Privacy through pseudonymity in user-adaptive systems
ACM Transactions on Internet Technology
User-adaptive applications cater to the needs of each individual computer user, taking for example users' interests, level of expertise, preferences, perceptual and motoric abilities, and the usage environment into account. Central user modeling servers collect and process the information about users that different user-adaptive systems require to personalize their user interaction. Adaptive systems are generally better able to cater to users the more data their user modeling systems collect
... process about them. They therefore gather as much data as possible and "lay them in stock" for possible future usage. Moreover, data collection usually takes place without users' initiative and sometimes even without their awareness, in order not to cause distraction. Both is in conflict with users' privacy concerns that became manifest in numerous recent consumer polls, and with data protection laws and guidelines that call for parsimony, purpose-orientation, and user notification or user consent when personal data are collected and processed. This article discusses security requirements to guarantee privacy in user-adaptive systems and explores ways to keep users anonymous while fully preserving personalized interaction with them.
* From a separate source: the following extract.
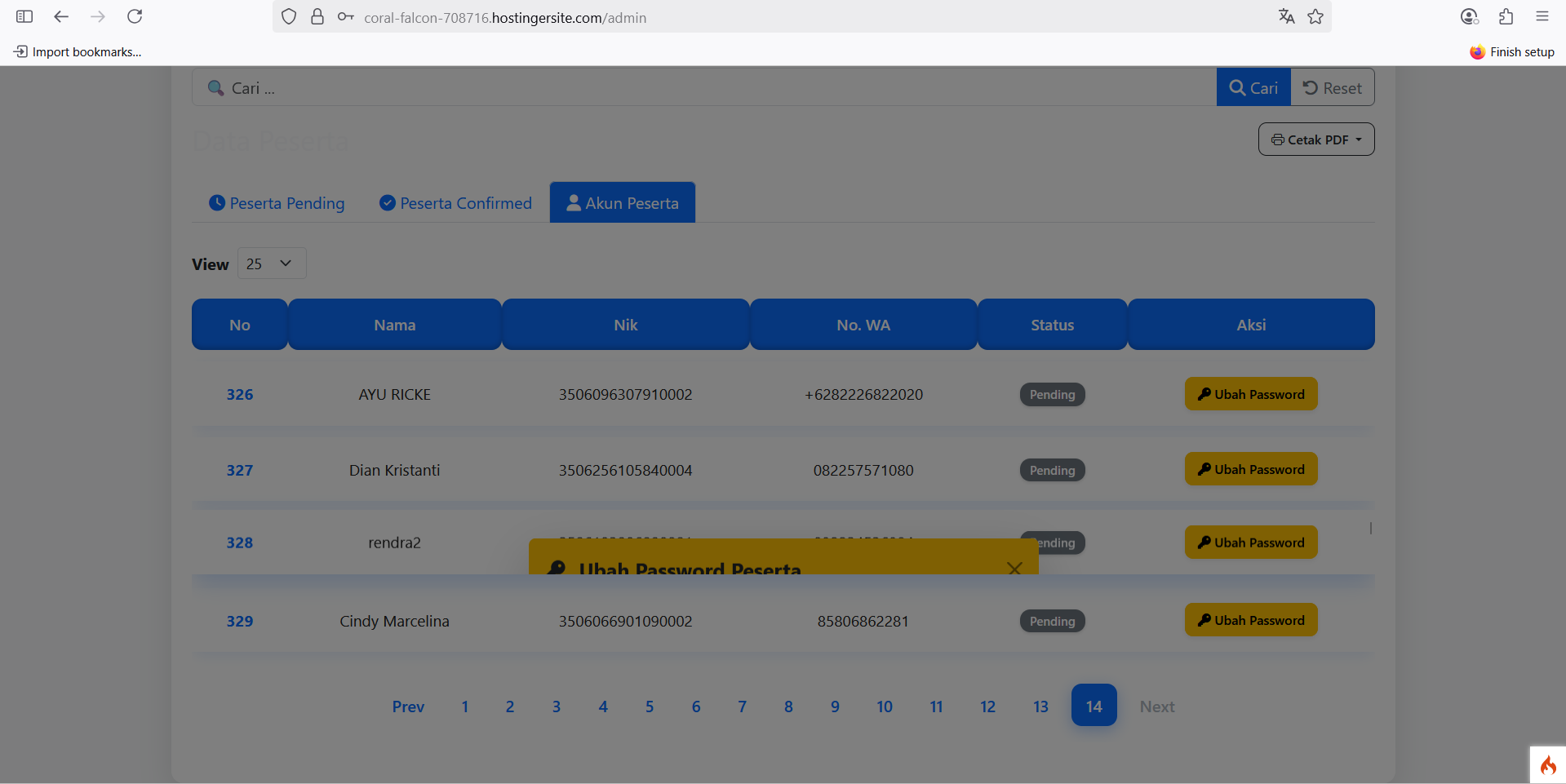Switch to Peserta Confirmed tab
The image size is (1566, 784).
(x=455, y=203)
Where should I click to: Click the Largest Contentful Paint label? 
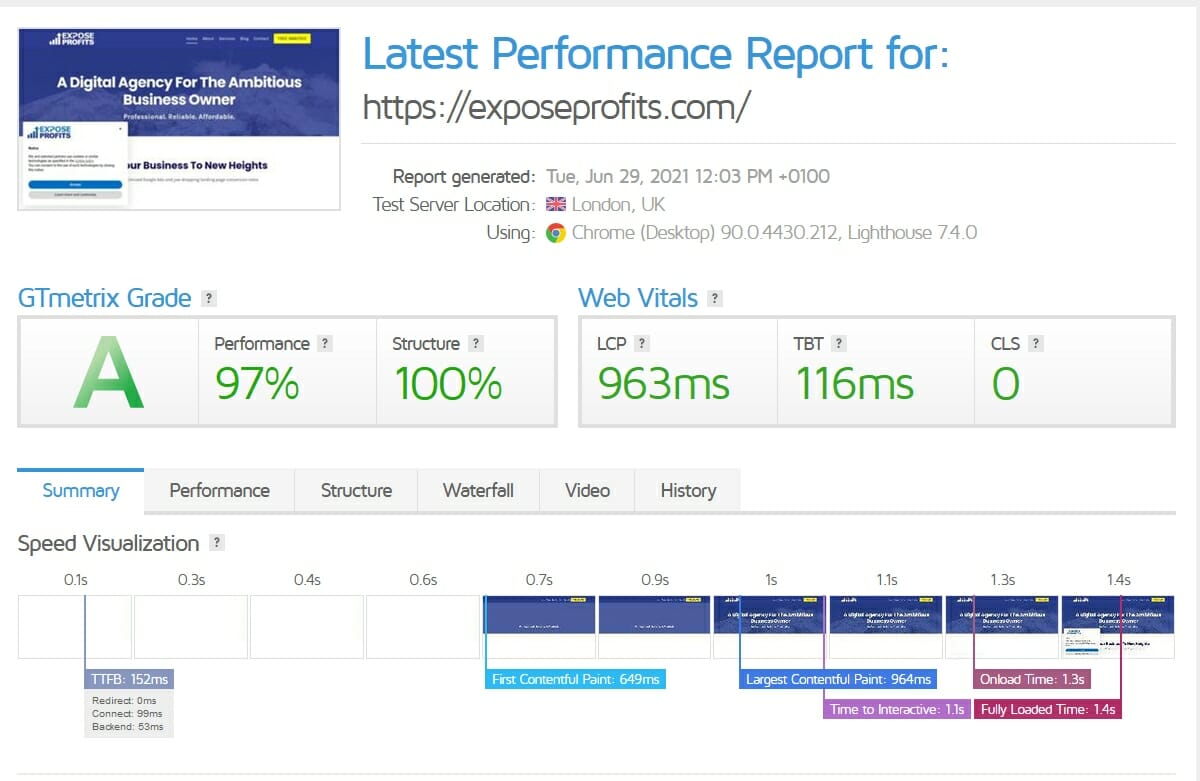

User anonymization in personalized systems goes beyond current models in that not only users must remain anonymous, but also the user modeling system that maintains their personal data. Moreover, users' trust in anonymity can be expected to lead to more extensive and frank interaction, hence to more and better data about the user, and thus to better personalization. A reference model for pseudonymous and secure user modeling is presented that meets many of the proposed requirements.